** Opening Input records block **

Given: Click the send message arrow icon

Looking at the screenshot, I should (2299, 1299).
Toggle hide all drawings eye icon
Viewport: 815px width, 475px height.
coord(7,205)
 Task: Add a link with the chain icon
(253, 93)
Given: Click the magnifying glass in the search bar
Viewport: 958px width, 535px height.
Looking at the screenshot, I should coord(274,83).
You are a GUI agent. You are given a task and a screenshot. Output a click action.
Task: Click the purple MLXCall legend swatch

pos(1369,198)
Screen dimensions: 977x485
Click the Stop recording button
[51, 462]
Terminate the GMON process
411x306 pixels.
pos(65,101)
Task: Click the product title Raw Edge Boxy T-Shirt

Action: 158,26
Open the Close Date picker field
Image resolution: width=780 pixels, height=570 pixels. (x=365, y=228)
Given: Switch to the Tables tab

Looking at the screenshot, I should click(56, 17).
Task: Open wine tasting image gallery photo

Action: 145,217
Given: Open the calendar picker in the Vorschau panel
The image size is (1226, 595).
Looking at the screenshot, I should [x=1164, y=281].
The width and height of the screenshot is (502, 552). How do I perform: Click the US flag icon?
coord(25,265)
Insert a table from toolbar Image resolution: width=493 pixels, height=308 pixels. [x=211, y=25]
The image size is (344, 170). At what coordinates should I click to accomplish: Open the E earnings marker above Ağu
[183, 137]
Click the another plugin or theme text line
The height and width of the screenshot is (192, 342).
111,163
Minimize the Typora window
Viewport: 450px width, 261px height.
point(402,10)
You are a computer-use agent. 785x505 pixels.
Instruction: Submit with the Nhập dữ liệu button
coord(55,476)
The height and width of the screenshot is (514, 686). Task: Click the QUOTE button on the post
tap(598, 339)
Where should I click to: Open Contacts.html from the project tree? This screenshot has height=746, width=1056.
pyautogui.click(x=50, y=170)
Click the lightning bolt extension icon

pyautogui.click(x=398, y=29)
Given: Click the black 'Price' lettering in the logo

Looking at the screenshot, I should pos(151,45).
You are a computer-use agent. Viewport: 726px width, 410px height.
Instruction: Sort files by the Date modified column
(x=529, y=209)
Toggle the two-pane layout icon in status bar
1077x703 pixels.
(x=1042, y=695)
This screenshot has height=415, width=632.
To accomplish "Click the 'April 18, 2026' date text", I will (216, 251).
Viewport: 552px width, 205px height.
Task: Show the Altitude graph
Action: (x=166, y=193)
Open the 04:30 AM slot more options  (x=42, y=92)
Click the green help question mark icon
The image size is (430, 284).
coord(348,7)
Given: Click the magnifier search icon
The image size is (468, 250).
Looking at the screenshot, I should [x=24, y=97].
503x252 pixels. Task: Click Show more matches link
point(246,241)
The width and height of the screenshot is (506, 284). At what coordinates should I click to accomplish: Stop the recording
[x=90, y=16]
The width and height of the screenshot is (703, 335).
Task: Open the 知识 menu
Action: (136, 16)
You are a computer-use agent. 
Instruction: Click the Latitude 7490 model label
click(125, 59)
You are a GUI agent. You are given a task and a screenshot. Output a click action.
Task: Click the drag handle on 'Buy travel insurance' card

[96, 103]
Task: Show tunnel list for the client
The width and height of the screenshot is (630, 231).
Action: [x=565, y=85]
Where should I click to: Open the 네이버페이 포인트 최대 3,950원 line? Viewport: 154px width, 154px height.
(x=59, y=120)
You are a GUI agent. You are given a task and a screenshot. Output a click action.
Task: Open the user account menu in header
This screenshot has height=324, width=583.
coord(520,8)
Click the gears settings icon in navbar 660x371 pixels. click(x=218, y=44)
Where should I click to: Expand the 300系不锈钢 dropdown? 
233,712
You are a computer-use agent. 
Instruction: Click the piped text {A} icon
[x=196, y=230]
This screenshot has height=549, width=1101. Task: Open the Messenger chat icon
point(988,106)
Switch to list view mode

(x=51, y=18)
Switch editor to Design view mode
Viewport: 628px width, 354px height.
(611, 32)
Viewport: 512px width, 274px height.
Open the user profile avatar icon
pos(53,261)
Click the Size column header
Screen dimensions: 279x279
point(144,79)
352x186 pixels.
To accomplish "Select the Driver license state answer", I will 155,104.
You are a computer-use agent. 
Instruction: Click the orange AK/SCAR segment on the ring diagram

** Closing Input records block **

> _Exercise_
Count the lines of the data that contain the string "search", and reply with that number alone.

> _Task answer_
2